- ABOUT THIS TASK
Write out every entry exactly; the pictures do not belong in the copy.

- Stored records
══════════

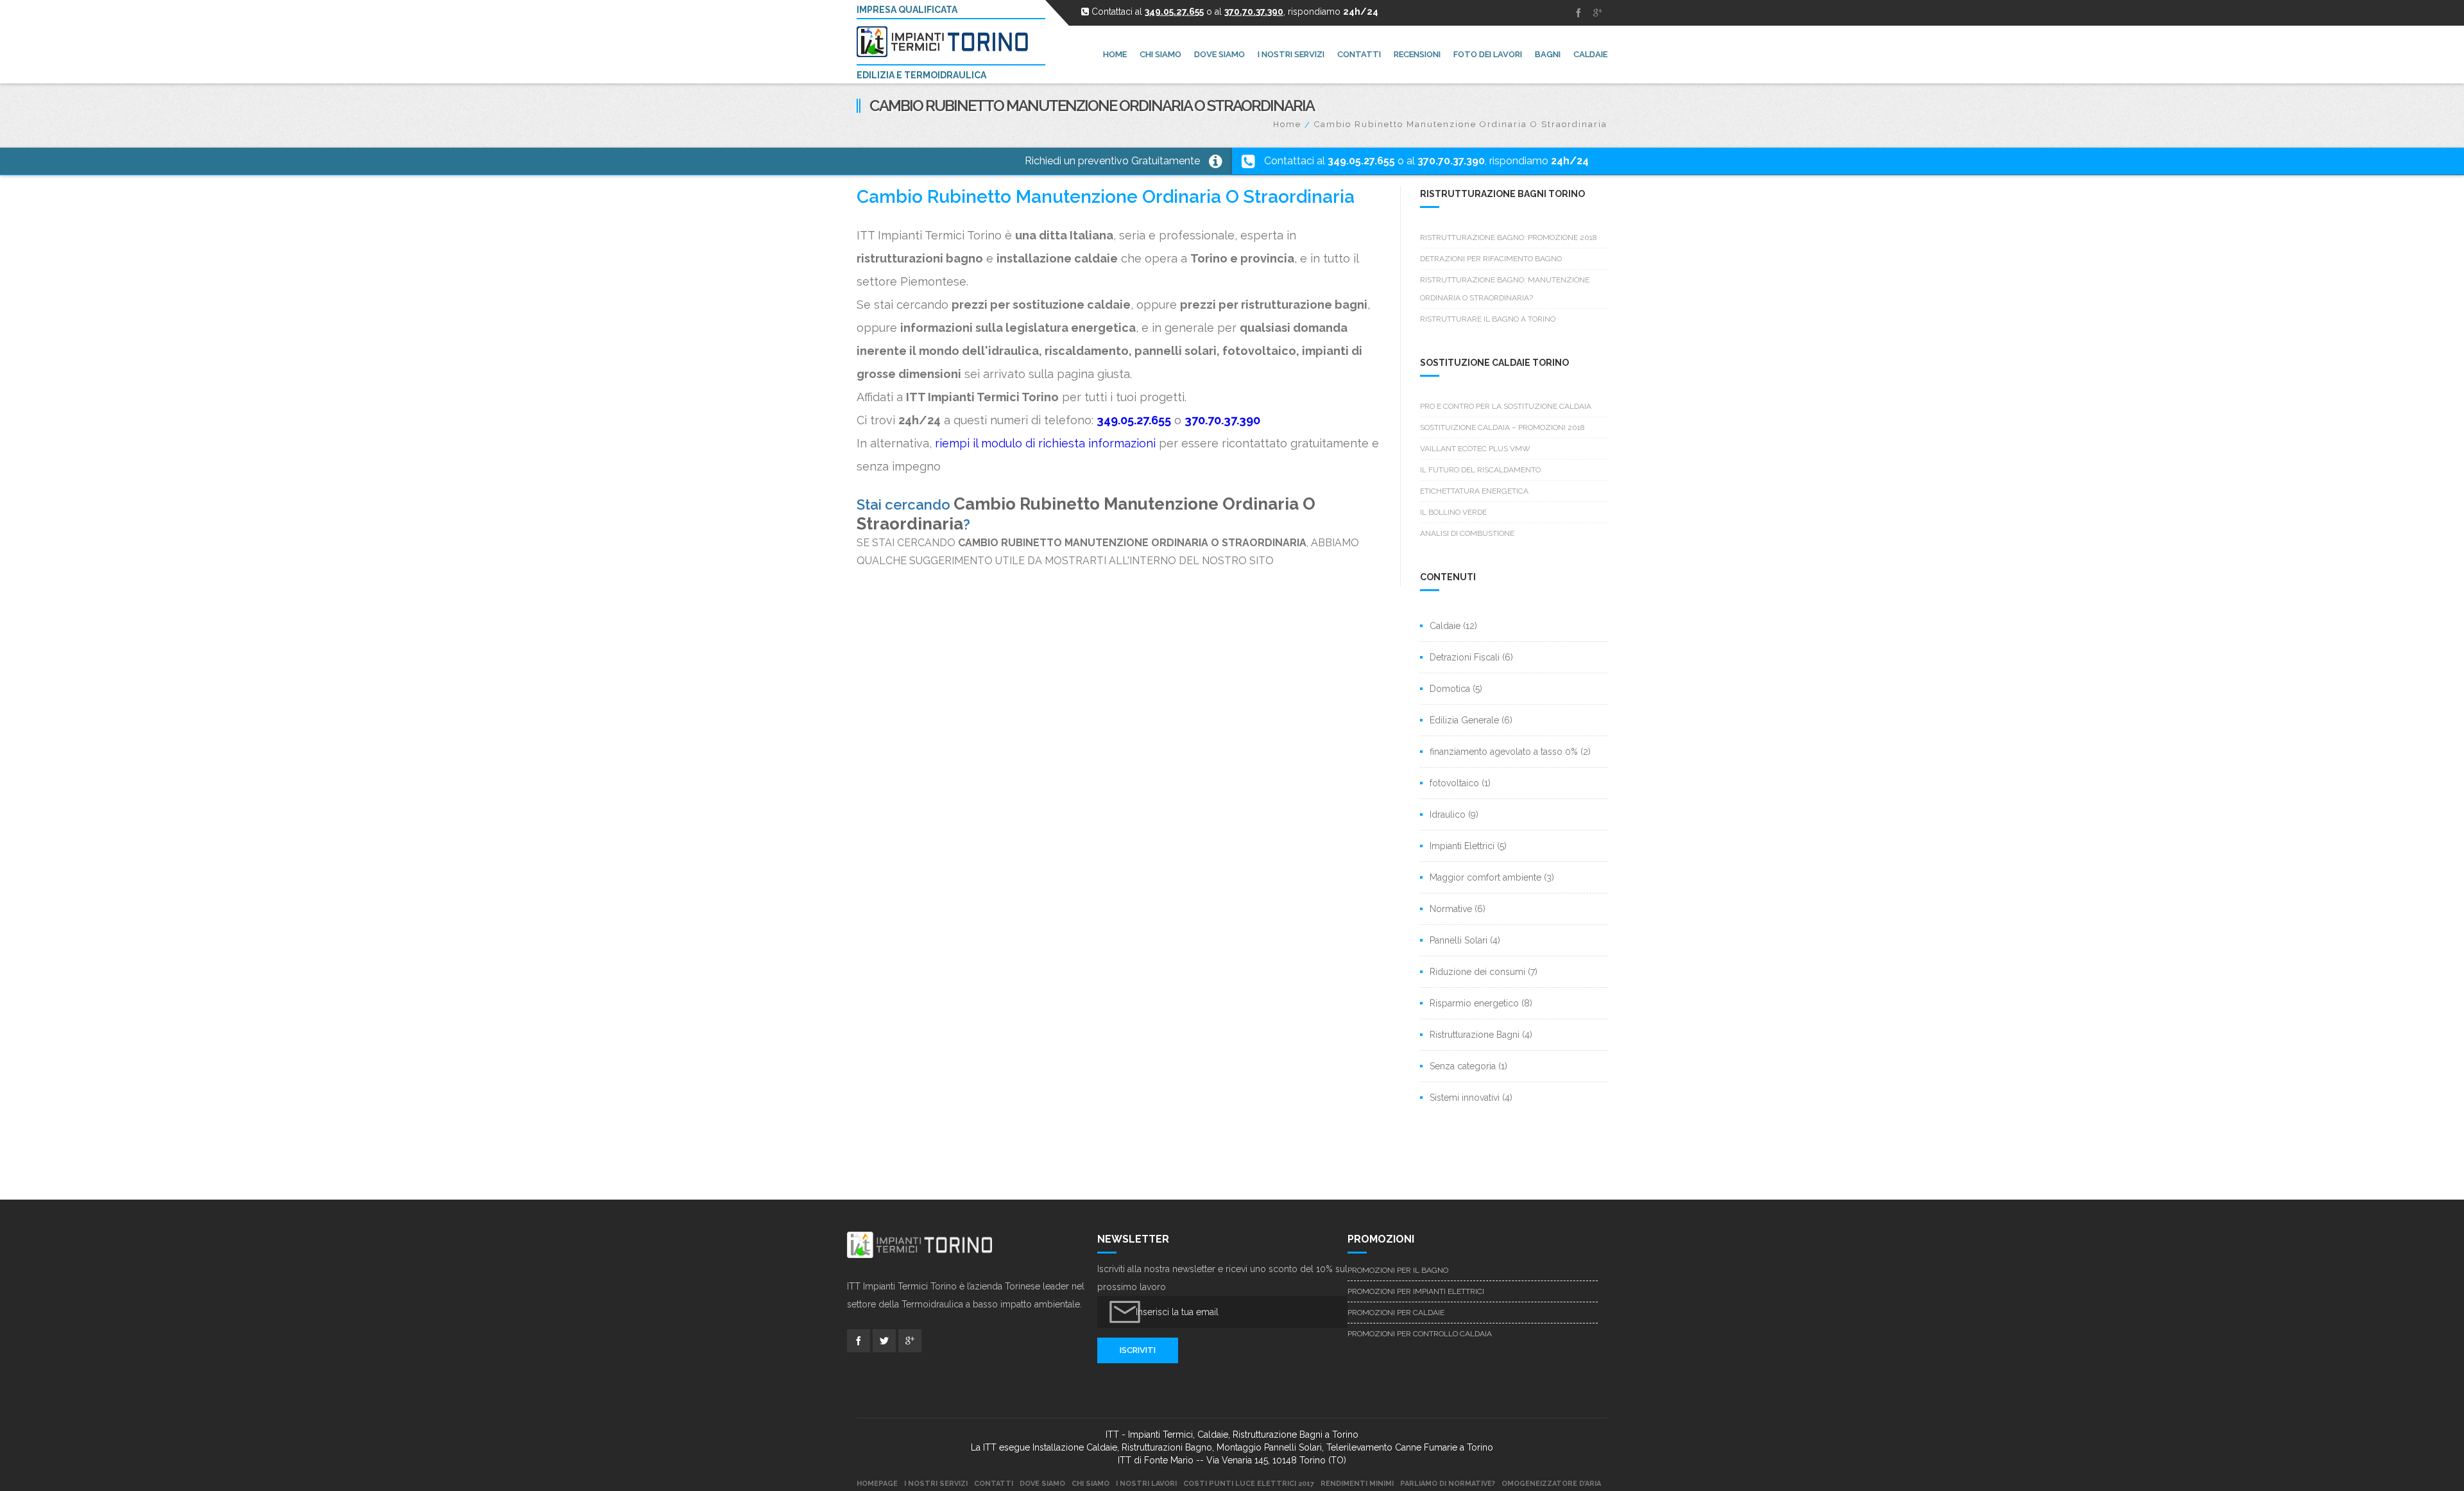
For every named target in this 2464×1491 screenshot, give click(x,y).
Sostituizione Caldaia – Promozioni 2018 (1502, 427)
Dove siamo (1042, 1483)
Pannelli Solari (1458, 940)
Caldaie (1445, 626)
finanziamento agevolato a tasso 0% (1504, 751)
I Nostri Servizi (936, 1483)
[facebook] (1578, 13)
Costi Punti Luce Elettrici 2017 (1248, 1483)
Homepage (877, 1483)
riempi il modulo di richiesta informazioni (1045, 443)
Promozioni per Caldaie (1396, 1312)
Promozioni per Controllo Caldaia (1420, 1333)
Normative (1451, 909)
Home (1287, 124)
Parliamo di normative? (1447, 1483)
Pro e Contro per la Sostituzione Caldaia (1505, 406)
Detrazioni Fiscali (1465, 657)
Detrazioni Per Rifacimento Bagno (1491, 258)
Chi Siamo (1090, 1483)
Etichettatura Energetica (1474, 491)
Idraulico (1448, 814)
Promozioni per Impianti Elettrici (1416, 1291)
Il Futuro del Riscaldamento (1480, 469)
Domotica (1450, 689)
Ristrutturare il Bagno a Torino (1487, 319)
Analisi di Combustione (1467, 533)
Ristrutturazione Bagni (1474, 1035)
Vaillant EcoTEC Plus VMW (1475, 448)
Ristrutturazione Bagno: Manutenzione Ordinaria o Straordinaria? (1504, 288)
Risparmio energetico (1474, 1003)
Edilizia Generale (1464, 720)
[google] (1597, 13)
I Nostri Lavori (1146, 1483)
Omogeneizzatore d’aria (1551, 1483)
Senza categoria (1463, 1066)
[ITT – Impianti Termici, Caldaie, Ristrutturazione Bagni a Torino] (948, 41)
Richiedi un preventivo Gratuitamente (1112, 161)
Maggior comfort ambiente (1485, 877)
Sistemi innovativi (1465, 1097)
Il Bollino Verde (1453, 512)
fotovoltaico (1454, 783)
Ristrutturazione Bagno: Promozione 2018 (1508, 237)
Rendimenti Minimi (1357, 1483)
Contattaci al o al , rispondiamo (1426, 161)
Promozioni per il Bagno (1398, 1270)
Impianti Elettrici (1462, 846)
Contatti (993, 1483)
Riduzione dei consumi (1477, 972)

══════════

- COMPLETED EXERCISE
For every named target in this 2464×1491 screenshot, give click(x,y).
Sostituizione Caldaia – Promozioni 2018 (1502, 427)
Dove siamo (1042, 1483)
Pannelli Solari (1458, 940)
Caldaie (1445, 626)
finanziamento agevolato a tasso 0% (1504, 751)
I Nostri Servizi (936, 1483)
[facebook] (1578, 13)
Costi Punti Luce Elettrici 2017 (1248, 1483)
Homepage (877, 1483)
riempi il modulo di richiesta informazioni (1045, 443)
Promozioni per Caldaie (1396, 1312)
Promozioni per Controllo Caldaia (1420, 1333)
Normative (1451, 909)
Home (1287, 124)
Parliamo di normative? (1447, 1483)
Pro e Contro per la Sostituzione Caldaia (1505, 406)
Detrazioni Fiscali (1465, 657)
Detrazioni Per Rifacimento Bagno (1491, 258)
Chi Siamo (1090, 1483)
Etichettatura Energetica (1474, 491)
Idraulico (1448, 814)
Promozioni per Impianti Elettrici (1416, 1291)
Il Futuro del Riscaldamento (1480, 469)
Domotica (1450, 689)
Ristrutturare il Bagno a Torino (1487, 319)
Analisi di Combustione (1467, 533)
Ristrutturazione Bagni (1474, 1035)
Vaillant EcoTEC Plus VMW (1475, 448)
Ristrutturazione Bagno: Manutenzione Ordinaria o Straordinaria? (1504, 288)
Risparmio energetico (1474, 1003)
Edilizia Generale (1464, 720)
[google] (1597, 13)
I Nostri Lavori (1146, 1483)
Omogeneizzatore d’aria (1551, 1483)
Senza categoria (1463, 1066)
[ITT – Impianti Termici, Caldaie, Ristrutturazione Bagni a Torino] (948, 41)
Richiedi un preventivo Gratuitamente (1112, 161)
Maggior comfort ambiente (1485, 877)
Sistemi innovativi (1465, 1097)
Il Bollino Verde (1453, 512)
fotovoltaico (1454, 783)
Ristrutturazione Bagno: Promozione 2018 (1508, 237)
Rendimenti Minimi (1357, 1483)
Contattaci al o al , rispondiamo (1426, 161)
Promozioni per il Bagno (1398, 1270)
Impianti Elettrici (1462, 846)
Contatti (993, 1483)
Riduzione dei consumi (1477, 972)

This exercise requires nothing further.